── Data for the task ──

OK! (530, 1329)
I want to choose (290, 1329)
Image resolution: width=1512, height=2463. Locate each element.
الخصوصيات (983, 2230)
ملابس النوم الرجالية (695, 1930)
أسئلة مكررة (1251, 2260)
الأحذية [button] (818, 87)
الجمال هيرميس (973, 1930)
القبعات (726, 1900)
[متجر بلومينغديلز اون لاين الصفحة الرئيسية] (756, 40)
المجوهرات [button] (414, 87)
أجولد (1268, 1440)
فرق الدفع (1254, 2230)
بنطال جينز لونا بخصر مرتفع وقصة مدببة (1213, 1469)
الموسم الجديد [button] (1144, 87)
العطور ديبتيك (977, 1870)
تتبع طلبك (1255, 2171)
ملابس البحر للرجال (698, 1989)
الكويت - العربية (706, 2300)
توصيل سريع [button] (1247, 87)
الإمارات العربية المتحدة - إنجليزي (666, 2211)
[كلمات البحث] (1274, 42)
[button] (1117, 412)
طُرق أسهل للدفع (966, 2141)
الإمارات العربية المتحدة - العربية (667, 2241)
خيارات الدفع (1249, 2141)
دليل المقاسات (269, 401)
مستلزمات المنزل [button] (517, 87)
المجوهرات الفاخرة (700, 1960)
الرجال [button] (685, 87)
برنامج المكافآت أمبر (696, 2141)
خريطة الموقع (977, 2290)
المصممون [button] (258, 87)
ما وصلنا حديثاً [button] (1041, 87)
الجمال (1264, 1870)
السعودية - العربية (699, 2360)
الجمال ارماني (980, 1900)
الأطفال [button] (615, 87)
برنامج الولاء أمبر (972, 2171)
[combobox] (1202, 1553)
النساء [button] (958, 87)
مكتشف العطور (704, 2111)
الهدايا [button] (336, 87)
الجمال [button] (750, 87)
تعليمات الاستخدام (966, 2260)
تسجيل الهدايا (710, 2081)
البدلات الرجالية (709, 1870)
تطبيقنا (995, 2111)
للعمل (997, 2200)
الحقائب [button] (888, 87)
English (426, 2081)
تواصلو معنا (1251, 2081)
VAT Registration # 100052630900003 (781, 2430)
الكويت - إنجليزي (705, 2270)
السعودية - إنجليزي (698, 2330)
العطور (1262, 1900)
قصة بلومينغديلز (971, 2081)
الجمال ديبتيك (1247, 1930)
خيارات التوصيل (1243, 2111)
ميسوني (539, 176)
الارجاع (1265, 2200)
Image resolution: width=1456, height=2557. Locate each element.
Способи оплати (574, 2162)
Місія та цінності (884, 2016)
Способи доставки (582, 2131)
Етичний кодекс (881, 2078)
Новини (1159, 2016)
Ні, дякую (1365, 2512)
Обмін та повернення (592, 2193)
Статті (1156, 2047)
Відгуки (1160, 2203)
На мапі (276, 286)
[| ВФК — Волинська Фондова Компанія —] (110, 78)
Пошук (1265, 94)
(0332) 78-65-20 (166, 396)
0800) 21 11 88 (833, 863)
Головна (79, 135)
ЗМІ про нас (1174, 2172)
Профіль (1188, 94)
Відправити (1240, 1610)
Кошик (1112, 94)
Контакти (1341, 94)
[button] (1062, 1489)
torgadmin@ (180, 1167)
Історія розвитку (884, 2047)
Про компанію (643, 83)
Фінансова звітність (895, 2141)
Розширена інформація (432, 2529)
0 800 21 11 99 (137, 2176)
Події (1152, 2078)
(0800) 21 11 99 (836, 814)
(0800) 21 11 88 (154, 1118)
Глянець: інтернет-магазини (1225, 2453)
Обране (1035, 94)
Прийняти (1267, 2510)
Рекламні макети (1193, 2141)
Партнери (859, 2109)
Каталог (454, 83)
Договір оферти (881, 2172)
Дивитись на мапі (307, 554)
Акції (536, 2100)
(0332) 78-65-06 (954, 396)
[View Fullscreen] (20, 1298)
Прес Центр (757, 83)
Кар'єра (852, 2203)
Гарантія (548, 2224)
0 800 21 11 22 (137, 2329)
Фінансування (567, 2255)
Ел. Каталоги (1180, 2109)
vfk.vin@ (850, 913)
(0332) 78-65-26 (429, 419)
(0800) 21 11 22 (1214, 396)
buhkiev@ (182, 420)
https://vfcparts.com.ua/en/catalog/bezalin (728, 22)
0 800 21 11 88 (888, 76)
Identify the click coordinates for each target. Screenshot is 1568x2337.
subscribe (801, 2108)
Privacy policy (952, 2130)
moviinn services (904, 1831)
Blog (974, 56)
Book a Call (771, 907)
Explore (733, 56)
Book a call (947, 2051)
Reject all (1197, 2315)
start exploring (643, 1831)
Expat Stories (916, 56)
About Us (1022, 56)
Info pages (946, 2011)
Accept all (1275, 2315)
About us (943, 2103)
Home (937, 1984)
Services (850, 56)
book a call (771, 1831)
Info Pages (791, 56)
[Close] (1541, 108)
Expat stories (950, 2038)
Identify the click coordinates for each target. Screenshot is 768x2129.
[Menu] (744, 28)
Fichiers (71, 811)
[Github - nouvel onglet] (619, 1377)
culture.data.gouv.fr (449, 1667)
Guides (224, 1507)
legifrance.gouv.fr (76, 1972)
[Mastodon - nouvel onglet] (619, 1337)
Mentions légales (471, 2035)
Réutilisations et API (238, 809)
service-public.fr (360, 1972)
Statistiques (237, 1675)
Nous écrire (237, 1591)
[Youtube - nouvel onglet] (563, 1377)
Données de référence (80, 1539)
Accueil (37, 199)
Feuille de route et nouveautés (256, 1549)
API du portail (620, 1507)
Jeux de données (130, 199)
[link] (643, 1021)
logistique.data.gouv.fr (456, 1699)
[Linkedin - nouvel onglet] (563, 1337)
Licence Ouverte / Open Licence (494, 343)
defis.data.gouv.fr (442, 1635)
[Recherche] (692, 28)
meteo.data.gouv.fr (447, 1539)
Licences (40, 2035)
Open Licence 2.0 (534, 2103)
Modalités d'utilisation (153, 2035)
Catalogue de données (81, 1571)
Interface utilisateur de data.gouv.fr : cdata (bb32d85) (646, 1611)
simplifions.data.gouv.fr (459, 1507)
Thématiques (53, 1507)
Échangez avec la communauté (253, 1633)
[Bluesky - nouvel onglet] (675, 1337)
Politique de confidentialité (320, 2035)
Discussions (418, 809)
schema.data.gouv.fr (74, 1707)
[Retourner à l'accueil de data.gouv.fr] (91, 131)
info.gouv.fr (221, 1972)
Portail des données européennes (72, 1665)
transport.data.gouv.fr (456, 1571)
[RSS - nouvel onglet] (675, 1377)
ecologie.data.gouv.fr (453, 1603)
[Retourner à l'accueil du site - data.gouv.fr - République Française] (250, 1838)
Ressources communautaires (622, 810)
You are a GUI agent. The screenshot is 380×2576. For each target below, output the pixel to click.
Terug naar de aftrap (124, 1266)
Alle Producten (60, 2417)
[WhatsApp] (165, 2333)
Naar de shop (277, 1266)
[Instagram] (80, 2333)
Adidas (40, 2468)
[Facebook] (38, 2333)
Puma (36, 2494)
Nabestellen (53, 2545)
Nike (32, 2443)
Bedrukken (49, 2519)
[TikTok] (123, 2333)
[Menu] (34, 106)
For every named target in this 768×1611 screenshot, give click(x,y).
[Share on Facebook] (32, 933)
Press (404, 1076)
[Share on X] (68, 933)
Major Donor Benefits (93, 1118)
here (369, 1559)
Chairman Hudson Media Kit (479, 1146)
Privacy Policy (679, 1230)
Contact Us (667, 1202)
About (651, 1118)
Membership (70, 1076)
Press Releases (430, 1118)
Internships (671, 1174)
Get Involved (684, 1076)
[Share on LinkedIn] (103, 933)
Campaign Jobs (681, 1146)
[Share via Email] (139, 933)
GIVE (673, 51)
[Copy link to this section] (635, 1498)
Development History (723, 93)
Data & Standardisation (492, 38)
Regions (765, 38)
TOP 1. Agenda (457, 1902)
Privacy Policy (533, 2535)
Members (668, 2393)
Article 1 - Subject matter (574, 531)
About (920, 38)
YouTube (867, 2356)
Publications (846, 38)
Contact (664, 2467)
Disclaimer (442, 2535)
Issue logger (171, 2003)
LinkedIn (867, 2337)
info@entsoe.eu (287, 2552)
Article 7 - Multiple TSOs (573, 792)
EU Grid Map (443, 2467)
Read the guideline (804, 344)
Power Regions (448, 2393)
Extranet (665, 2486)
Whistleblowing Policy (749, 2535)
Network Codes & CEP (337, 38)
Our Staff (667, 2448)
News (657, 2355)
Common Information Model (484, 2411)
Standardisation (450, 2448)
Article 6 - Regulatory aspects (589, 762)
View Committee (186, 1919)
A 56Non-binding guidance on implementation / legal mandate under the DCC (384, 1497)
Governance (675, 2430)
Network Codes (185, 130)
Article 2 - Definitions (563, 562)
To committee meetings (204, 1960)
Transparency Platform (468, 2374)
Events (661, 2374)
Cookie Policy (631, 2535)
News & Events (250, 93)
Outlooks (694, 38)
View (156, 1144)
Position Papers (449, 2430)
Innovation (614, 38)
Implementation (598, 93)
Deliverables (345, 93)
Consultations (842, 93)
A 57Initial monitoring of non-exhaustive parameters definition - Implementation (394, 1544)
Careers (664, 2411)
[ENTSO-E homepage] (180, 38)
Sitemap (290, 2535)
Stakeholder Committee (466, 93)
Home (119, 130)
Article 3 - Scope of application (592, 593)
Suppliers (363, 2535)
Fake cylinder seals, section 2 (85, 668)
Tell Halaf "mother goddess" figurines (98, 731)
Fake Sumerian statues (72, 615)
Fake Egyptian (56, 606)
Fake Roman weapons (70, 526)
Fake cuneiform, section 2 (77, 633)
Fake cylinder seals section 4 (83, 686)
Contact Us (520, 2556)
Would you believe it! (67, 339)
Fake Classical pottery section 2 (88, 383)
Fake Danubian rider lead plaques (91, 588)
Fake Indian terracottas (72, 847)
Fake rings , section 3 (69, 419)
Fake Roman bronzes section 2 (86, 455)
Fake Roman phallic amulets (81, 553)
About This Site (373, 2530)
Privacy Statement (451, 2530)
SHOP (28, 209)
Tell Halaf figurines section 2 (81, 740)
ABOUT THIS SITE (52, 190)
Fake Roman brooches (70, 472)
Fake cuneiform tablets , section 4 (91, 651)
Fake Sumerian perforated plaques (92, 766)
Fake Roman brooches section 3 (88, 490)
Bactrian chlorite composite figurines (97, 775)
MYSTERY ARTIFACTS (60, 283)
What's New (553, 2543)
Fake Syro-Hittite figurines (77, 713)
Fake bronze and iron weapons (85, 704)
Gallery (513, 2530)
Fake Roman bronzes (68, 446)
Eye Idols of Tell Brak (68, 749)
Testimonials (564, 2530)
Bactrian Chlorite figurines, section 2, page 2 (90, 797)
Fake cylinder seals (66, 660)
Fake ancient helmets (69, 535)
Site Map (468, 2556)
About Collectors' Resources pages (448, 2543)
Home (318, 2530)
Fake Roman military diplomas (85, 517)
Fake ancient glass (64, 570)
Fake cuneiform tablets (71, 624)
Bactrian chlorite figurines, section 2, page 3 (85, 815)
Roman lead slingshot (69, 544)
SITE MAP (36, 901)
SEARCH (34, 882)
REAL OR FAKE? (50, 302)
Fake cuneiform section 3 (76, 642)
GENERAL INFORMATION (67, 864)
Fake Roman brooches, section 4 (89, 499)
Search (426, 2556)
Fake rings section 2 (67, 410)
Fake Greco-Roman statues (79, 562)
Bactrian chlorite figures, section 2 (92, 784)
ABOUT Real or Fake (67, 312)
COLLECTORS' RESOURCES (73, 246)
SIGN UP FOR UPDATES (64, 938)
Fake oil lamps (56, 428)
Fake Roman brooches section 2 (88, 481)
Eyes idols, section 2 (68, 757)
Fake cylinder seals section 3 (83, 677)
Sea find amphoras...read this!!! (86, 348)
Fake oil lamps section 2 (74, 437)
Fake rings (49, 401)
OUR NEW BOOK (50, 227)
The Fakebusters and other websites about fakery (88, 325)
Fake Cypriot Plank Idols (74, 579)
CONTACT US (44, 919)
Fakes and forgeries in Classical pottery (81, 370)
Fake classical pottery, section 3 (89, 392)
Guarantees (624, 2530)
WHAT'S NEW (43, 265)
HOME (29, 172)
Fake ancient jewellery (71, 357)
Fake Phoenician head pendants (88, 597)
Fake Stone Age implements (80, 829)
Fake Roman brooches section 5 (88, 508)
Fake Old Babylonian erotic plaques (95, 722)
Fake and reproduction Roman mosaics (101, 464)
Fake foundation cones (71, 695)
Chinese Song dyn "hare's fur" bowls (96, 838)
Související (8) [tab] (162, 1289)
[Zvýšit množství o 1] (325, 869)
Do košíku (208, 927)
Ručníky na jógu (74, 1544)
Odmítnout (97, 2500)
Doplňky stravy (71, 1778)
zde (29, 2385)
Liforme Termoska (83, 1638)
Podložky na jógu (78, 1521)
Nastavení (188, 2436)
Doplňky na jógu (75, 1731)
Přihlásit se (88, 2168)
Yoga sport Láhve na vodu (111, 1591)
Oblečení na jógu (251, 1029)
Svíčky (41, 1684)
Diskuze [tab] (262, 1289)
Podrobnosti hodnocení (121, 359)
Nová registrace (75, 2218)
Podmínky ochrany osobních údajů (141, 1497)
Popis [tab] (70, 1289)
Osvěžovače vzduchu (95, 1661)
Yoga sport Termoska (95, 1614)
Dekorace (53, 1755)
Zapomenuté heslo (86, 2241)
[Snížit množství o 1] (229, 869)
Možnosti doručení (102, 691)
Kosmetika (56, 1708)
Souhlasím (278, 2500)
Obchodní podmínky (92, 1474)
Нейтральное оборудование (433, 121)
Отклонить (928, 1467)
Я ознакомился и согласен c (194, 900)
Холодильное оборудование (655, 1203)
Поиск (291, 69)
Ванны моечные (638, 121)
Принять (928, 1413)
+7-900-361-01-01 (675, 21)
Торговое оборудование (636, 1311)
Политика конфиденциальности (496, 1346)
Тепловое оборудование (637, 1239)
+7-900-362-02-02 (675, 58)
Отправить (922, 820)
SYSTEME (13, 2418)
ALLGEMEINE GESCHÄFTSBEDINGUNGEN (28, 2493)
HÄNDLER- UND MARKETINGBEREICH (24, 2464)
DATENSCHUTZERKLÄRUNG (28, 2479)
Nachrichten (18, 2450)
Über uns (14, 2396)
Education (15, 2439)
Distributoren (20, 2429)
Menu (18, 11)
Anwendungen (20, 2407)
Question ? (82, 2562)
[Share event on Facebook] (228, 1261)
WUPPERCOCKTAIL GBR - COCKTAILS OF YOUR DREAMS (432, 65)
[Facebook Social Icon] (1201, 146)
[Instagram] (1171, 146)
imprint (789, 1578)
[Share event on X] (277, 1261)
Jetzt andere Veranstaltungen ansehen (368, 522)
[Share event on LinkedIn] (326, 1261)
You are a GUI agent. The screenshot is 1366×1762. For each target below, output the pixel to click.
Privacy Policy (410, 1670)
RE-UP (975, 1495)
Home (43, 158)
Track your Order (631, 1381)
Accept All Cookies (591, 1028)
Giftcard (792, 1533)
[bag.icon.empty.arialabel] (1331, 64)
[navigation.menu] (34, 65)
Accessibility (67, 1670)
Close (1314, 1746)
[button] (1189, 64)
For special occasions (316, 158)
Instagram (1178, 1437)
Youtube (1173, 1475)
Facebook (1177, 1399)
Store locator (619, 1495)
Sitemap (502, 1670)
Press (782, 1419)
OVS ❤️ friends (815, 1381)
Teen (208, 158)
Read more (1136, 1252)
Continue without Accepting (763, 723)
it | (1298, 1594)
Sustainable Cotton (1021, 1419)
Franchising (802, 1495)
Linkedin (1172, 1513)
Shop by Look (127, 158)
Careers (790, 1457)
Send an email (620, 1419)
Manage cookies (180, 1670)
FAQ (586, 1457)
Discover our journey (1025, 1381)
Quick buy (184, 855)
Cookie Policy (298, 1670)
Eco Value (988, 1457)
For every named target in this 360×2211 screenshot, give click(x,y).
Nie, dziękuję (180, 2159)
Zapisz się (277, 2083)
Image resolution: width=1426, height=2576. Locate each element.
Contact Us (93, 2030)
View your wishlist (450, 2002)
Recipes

───

> Instructions to follow: Your answer must be the lines from the one containing "Image resolution: width=1426, height=2576." to the last line of the entries, repeated exactly and with nothing else.

> The answer:
Image resolution: width=1426, height=2576. Locate each element.
Contact Us (93, 2030)
View your wishlist (450, 2002)
Recipes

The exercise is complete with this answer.